The producers of the show eventually made their pick, and it was one other actress, the veteran French Canadian, Geneviève Bujold. She took the role as Captain Nicole Janeway, although the character in the original script went under the name Elizabeth.
However, after only two days of production, Bujold had quit, realizing that work for a television series was too demanding for her.
The Star Trek: Voyager creator and executive producer, Rick Berman had later explained that “it was immediately obvious it was not a good fit. This was a woman who, in no way, was going to be able to deal with the rigors of episodic television.”

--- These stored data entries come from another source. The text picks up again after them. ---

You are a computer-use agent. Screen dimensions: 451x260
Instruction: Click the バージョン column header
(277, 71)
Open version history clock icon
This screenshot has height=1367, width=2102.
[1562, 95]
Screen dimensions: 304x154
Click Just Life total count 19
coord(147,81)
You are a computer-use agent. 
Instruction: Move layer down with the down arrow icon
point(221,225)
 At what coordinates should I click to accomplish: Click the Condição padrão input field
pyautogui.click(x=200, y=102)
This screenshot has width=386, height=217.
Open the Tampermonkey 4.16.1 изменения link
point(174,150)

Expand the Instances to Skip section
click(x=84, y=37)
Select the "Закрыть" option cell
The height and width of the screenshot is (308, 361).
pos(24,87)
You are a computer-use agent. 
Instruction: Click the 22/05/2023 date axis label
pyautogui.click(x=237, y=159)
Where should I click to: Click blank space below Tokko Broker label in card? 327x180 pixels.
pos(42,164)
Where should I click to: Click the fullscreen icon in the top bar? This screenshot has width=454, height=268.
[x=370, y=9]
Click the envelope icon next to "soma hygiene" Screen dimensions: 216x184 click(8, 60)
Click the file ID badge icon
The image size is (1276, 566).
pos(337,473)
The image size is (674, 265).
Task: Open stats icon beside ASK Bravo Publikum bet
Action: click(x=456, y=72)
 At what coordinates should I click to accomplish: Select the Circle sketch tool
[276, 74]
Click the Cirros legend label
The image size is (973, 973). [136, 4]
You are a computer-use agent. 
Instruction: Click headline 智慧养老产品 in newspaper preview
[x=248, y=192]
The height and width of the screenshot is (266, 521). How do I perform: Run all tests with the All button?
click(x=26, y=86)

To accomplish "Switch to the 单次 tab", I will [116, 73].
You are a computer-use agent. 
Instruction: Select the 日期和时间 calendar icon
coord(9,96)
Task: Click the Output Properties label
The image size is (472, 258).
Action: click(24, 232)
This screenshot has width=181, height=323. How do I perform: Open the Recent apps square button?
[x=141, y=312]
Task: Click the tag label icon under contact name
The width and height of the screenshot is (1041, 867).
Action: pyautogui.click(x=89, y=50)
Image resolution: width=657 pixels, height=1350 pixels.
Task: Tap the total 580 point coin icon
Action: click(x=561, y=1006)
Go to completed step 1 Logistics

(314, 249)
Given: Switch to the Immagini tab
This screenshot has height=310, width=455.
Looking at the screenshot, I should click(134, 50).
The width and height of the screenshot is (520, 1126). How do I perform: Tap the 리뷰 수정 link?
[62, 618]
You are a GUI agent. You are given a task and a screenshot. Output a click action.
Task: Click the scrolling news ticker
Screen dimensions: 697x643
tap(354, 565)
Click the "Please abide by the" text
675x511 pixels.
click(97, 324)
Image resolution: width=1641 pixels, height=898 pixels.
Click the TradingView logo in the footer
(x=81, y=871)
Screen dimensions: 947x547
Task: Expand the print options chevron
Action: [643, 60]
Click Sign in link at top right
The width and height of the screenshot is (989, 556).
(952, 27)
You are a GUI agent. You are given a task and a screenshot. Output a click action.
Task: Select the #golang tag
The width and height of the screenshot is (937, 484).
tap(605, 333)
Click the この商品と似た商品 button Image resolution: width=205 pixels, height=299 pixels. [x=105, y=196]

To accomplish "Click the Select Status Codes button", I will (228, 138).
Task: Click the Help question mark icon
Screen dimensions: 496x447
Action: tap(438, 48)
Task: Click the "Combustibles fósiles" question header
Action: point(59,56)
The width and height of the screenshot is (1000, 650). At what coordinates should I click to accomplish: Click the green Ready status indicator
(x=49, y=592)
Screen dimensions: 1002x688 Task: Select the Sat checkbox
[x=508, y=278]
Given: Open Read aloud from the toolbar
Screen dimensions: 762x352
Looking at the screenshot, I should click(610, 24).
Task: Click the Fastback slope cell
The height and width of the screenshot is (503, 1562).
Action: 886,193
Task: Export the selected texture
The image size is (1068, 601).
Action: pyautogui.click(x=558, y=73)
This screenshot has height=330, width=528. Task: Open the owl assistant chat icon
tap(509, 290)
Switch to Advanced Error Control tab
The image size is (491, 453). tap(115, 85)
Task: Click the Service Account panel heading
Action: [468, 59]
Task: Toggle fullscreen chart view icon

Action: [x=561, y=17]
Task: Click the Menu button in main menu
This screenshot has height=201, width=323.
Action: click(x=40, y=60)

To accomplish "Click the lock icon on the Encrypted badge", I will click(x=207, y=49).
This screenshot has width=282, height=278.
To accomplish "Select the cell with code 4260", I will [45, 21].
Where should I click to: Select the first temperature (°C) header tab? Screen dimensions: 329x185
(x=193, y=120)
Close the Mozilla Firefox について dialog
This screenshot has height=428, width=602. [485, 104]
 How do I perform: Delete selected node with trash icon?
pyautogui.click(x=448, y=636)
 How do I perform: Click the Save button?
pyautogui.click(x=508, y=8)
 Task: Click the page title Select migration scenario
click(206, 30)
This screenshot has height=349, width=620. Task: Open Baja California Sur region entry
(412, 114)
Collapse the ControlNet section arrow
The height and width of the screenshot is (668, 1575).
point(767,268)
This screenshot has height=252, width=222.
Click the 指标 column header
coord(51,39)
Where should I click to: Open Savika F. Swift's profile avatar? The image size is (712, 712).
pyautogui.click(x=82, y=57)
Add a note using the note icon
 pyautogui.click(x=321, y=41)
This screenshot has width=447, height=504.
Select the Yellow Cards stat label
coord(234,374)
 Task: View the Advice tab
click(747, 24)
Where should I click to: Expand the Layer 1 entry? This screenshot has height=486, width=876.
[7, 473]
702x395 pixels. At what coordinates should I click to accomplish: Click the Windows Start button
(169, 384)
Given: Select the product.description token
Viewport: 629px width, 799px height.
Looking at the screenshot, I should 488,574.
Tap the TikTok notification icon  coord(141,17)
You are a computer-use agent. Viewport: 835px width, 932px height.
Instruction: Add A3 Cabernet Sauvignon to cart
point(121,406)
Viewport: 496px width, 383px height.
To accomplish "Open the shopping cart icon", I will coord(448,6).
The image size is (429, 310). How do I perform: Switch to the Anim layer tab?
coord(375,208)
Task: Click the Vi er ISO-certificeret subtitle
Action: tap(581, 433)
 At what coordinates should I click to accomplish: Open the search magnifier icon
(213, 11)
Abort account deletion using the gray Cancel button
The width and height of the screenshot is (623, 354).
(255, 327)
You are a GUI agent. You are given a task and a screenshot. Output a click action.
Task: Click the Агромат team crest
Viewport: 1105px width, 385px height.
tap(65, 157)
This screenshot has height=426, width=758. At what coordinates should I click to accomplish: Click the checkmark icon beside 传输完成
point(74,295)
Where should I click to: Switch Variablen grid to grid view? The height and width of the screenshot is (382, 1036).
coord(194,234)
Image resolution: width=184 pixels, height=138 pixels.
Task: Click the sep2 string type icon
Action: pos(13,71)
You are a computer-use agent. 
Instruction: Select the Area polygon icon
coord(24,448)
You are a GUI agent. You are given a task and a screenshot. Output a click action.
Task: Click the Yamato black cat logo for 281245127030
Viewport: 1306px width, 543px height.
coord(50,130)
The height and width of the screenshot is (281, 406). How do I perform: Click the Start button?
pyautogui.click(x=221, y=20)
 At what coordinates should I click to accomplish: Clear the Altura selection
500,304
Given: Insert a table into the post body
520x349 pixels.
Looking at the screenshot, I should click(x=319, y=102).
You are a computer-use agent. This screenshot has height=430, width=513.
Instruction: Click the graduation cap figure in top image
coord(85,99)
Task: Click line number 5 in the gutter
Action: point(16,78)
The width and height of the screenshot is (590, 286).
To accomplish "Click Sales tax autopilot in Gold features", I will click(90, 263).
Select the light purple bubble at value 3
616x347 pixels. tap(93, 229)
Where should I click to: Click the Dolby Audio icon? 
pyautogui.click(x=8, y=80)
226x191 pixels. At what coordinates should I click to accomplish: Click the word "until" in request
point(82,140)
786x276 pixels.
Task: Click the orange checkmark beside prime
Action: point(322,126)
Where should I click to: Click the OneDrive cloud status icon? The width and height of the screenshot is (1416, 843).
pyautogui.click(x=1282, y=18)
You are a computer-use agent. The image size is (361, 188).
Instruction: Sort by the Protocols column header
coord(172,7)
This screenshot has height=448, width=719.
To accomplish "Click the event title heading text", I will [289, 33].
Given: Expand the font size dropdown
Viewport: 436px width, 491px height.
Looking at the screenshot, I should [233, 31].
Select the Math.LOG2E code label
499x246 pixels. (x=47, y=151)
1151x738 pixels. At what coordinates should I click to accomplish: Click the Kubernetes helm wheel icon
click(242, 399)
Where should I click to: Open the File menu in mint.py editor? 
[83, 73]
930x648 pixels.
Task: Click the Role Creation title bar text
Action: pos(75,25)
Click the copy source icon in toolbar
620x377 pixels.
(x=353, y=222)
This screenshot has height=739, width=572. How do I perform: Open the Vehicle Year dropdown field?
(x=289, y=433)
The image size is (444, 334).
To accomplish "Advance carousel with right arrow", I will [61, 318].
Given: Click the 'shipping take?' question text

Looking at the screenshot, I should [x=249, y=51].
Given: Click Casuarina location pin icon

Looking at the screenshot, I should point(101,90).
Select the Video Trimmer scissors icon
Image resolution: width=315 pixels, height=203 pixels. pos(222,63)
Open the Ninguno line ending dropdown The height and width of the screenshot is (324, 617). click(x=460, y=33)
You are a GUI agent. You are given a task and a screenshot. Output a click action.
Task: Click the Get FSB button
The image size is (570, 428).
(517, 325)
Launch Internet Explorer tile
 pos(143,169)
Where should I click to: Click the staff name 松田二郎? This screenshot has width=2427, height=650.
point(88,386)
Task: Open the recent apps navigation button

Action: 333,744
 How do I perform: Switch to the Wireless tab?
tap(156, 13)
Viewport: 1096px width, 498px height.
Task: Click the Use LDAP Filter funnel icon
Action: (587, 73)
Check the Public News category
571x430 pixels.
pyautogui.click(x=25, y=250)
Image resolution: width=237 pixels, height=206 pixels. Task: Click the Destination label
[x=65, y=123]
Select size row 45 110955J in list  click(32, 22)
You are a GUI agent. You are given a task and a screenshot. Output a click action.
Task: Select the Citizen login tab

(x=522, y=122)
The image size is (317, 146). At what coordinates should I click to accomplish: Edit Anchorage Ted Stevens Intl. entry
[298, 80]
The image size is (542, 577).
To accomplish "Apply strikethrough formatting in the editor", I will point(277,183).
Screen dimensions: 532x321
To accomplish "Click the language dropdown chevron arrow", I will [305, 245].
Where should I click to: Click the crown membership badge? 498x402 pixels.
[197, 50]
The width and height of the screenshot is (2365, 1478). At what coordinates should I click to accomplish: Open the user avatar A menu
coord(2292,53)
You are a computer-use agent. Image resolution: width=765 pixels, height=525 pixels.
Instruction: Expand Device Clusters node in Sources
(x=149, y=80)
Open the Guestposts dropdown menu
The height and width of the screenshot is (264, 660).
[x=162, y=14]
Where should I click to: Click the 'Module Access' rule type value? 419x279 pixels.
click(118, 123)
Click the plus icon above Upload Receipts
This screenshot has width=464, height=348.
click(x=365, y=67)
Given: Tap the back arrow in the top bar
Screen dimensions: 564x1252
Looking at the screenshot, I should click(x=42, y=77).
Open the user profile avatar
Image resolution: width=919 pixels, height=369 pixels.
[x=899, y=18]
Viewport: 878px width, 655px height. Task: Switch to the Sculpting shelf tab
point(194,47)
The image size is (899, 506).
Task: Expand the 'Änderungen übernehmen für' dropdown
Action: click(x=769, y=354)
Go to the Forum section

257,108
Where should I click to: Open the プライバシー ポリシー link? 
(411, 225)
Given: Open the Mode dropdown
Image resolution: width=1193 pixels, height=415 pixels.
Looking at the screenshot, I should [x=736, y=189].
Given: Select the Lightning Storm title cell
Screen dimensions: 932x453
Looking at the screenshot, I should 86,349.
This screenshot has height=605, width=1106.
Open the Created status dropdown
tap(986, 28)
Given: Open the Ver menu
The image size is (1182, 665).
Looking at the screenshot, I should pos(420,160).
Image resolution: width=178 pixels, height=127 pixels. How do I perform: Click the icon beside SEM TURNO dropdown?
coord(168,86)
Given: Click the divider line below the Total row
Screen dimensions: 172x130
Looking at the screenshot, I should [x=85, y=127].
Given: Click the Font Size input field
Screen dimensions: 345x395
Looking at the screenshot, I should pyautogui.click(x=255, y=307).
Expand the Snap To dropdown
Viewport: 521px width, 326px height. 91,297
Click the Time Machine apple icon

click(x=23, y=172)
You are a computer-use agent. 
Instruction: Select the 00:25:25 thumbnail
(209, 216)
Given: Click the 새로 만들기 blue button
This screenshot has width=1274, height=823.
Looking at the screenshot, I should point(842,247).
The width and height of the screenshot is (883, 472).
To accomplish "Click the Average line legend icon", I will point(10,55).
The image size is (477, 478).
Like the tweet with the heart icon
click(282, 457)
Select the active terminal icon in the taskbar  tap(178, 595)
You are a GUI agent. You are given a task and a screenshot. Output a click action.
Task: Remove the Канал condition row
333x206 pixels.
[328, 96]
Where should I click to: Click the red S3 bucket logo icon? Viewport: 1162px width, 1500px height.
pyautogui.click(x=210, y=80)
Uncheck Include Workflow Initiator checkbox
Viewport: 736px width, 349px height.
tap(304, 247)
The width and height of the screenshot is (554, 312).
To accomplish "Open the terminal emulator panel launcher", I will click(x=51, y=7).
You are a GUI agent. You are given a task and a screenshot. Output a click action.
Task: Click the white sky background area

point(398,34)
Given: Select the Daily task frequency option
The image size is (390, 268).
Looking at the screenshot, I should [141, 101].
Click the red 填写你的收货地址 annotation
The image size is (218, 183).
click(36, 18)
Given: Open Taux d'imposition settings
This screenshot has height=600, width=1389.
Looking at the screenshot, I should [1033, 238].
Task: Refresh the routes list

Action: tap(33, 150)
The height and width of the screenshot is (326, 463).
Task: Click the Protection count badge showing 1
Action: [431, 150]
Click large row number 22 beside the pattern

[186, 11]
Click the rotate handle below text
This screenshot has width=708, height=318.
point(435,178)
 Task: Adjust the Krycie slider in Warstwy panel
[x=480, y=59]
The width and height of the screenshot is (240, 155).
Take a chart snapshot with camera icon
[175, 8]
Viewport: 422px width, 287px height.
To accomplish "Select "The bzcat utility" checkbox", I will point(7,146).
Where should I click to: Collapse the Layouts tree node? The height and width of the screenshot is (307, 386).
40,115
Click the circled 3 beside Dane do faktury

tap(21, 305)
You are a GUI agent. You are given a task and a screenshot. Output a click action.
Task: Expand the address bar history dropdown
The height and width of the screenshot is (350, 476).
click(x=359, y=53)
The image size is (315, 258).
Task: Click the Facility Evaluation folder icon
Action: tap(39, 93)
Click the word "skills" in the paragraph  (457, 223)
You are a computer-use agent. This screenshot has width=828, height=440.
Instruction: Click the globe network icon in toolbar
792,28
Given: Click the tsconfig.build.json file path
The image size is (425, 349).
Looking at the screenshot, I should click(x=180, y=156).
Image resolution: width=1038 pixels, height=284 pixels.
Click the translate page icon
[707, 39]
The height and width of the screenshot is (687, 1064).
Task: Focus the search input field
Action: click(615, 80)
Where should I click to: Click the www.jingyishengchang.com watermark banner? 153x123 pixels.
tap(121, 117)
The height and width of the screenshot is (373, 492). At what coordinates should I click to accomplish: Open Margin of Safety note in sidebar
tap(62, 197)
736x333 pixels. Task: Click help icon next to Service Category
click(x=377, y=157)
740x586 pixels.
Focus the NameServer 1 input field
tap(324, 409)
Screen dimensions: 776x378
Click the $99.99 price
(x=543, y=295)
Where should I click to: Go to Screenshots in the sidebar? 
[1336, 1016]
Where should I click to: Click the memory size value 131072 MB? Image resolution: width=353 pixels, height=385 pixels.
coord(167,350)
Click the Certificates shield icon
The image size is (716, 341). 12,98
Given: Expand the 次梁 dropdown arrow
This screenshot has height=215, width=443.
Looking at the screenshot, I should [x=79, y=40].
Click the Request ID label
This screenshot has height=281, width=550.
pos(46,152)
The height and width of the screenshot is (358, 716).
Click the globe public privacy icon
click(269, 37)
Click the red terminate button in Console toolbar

It was 1995 and Kate Mulgrew was coming out of a divorce. The Iowa-born actress was planning to sell her house and move to a less-expensive apartment. One year before, she had also auditioned for the role of the new female captain for Star Trek.
At first, she had submitted a videotape in New York in August 1994, however, she was unhappy with this audition and had auditioned in person a few weeks later. That same day, it was decided that the role was to be given to Geneviève Bujold.
On another note, as much as Paramount were keen on diversity, they still wanted to hedge the bets and had auditioned some male actors as well. For a while, before calling to Mulgrew after Bujold had quit, it was allegedly the British actor Nigel Havers who was considered for the role of the captain. At the end, the fortunes changed well, in favor of Kate Mulgrew. History was finally made and she went on to appear as the first female captain in Star Trek, not as Elizabeth or Nicole Janeway, but as Kathryn Janeway.
About her years on Voyager, Mulgrew had said: “I am proud of it. It was difficult; it was hard work. I’m proud of the work because I think I made some little difference for women in science. I grew to really love Star Trek: Voyager, and out of a cast of nine, I’ve made three great friends, and I managed to raise two children. I think, “It’s good. I used myself well.”
Discussing the best and worst parts about playing the lead role, she had stated the following: “The best thing was simply the privilege and the challenge of being able to take a shot at the first female captain, transcending stereotypes that I was very familiar with. I was able to do that in front of millions of viewers. That was a remarkable experience—and it continues to resonate.The downside of that is also that it continues to resonate, and threatens to eclipse all else in one’s long career if one does not up the ante and stay at it, in a way that may not ordinarily be necessary. I have to work at changing and constantly reinventing myself in a way that probably would not have happened had Star Trek not come along. I knew that going in, and I think that all of the perks attached to this journey have been really inexpressively great. So the negatives are small.”
For her role of the famous female captain, Kate was awarded the Saturn Award for “Best TV Actress” in 1998. After the series, she has continued to appear at various Star Trek conventions and events.
Well, we are not sure about you, but we cannot imagine the Star Trek: Voyager without Mulgrew starring as Captain Janeway. She really did well!